Неудивительно, что Гаршин, писавший мало и трудно, так ухватился за случай с Арсеньевым и так быстро закончил рассказ. Боль, испытанная тяжело раненным, брошенным на поле битвы, забытым, изголодавшимся, отчаявшимся человеком, передана так верно, так впечатляюще, как будто писатель сам это пережил.
«Я делаю движение и ощущаю мучительную боль в ногах… Я хватаюсь за ноги там, где болит. И правая и левая ноги покрылись заскорузлой кровью. Когда я трогаю их руками, боль еще сильнее. Боль, как зубная: постоянная, тянущая за душу».
Иванов хочет приподняться и сесть, с перебитыми ногами это невероятно трудно.
Наконец «со слезами на глазах, выступившими от боли», он садится.
Ночью раненый слышит, будто кто-то стонет. Вблизи, кажется, никого нет. «Боже мой, да ведь это — я сам!» — доходит до его сознания. «Тихие, жалобные стопы; неужели мне в самом деле так больно? Должно быть».
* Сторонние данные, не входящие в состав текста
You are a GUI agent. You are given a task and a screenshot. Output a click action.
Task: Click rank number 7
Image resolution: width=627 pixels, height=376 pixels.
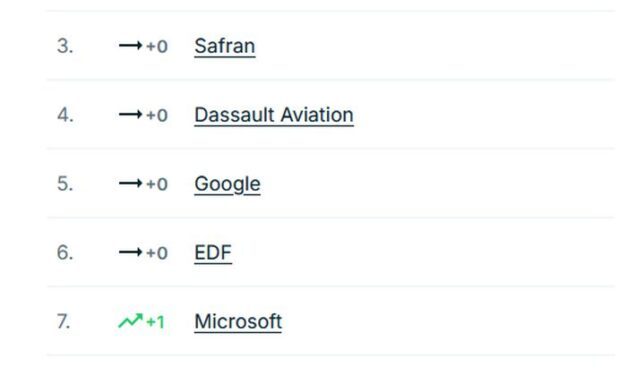click(64, 322)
Еще несколько строк. Нужно доползти до соседнего трупа, на котором спасительная фляга с водой.
«До трупа сажени две, но для меня это больше — не больше, а хуже — десятков верст… Ноги цепляются за землю, и каждое движение вызывает нестерпимую боль. Я кричу, кричу с воплями, а все-таки ползу».
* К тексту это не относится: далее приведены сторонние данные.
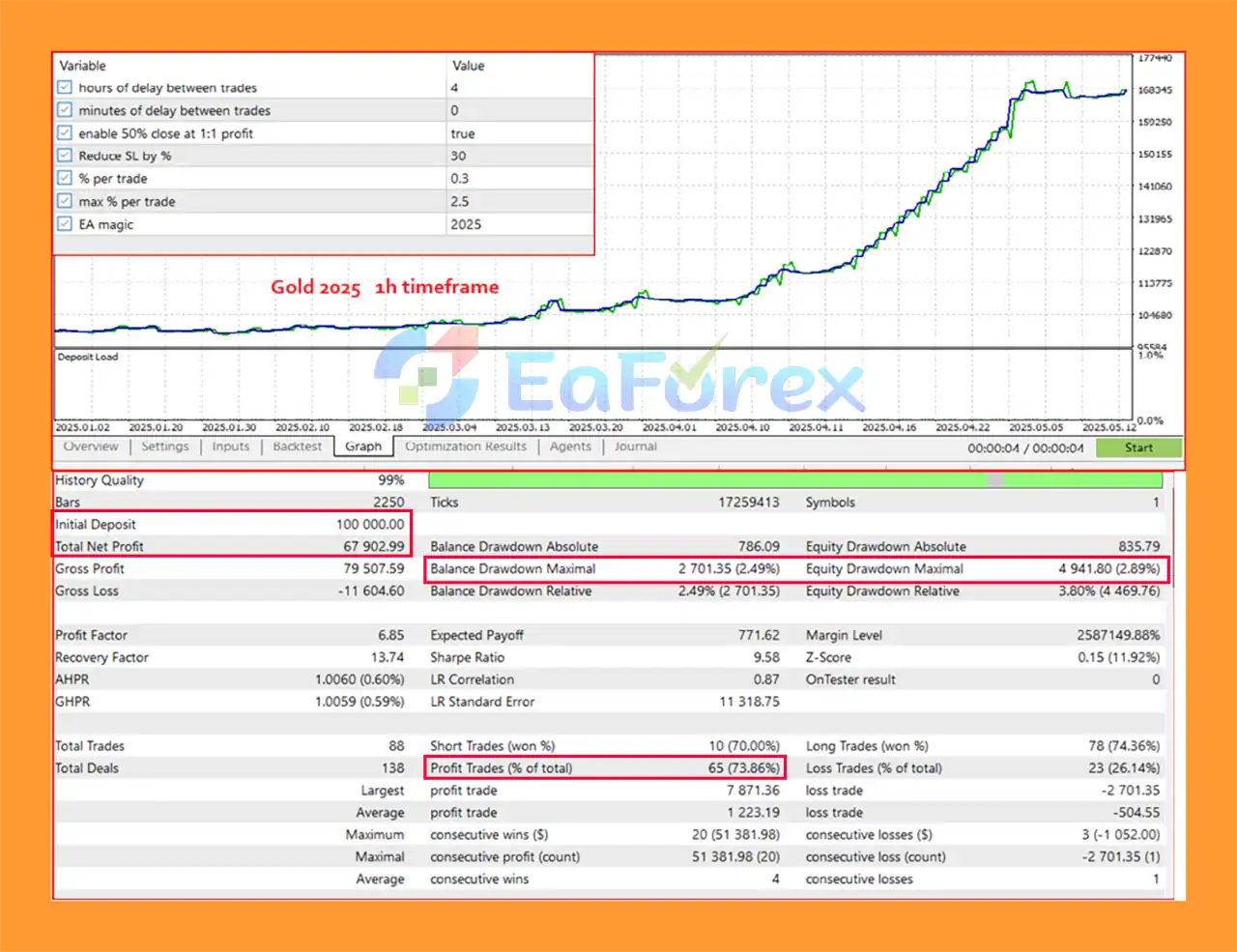Click the Variable column header
Image resolution: width=1237 pixels, height=952 pixels.
(83, 66)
И больше почти ничего не сказано о болях от страшного ранения. И, быть может, в этой скупости, в предельной простоте слов секрет неотразимого воздействия на читателя.
Лаконично описаны муки жажды.
«Жажда! Кто знает, что значит это слово! Даже тогда, когда мы шли по Румынии, делая в ужасные сорокаградусные жары переходы по пятидесяти верст, тогда я не чувствовал того, что чувствую теперь… Горло горит, жжет, как огнем».
И так же немногословно о той беде, которая постигла рядового Арсеньева и, по его словам, донимала его пуще голода и боли. «А тут еще этот ужасный запах… Я лежу здесь только потому, что нет силы оттащиться».
На третий день лежать рядом становится совсем невыносимо. Нужно отодвинуться, чего бы это ни стоило, «хоть понемногу, хоть на полшага в час».
Целое утро уходит на то, чтобы отползти сажени на две.
«Но я недолго пользовался свежим воздухом, если может быть свежий воздух в шести шагах от гниющего трупа. Ветер переменяется и снова наносит на меня зловоние, до того сильное, что меня тошнит. Пустой желудок мучительно и судорожно сокращается; все внутренности переворачиваются. А зловонный, зараженный воздух так и плывет на меня.
Я прихожу в отчаяние и плачу».
Счастье еще, что фляга турецкого солдата не оказалась пустой. «О! Воды мне хватит надолго… до самой смерти!» — горько говорит себе Иванов. Ведь он забыт. Никому не придет в голову искать раненого в густых зарослях. Он был ранен на поляне, где шел бой, и переполз в кустарник в бессознательном состоянии. Это спасло его от вражеской расправы — турки нередко приканчивали раненых. Но чаща скрыла его и от своих.
Воды хватит на пять-шесть дней. Спасет ли это его? «Все равно — умирать», — думает герой. — «Только вместо трехдневной агонии я сделал себе недельную».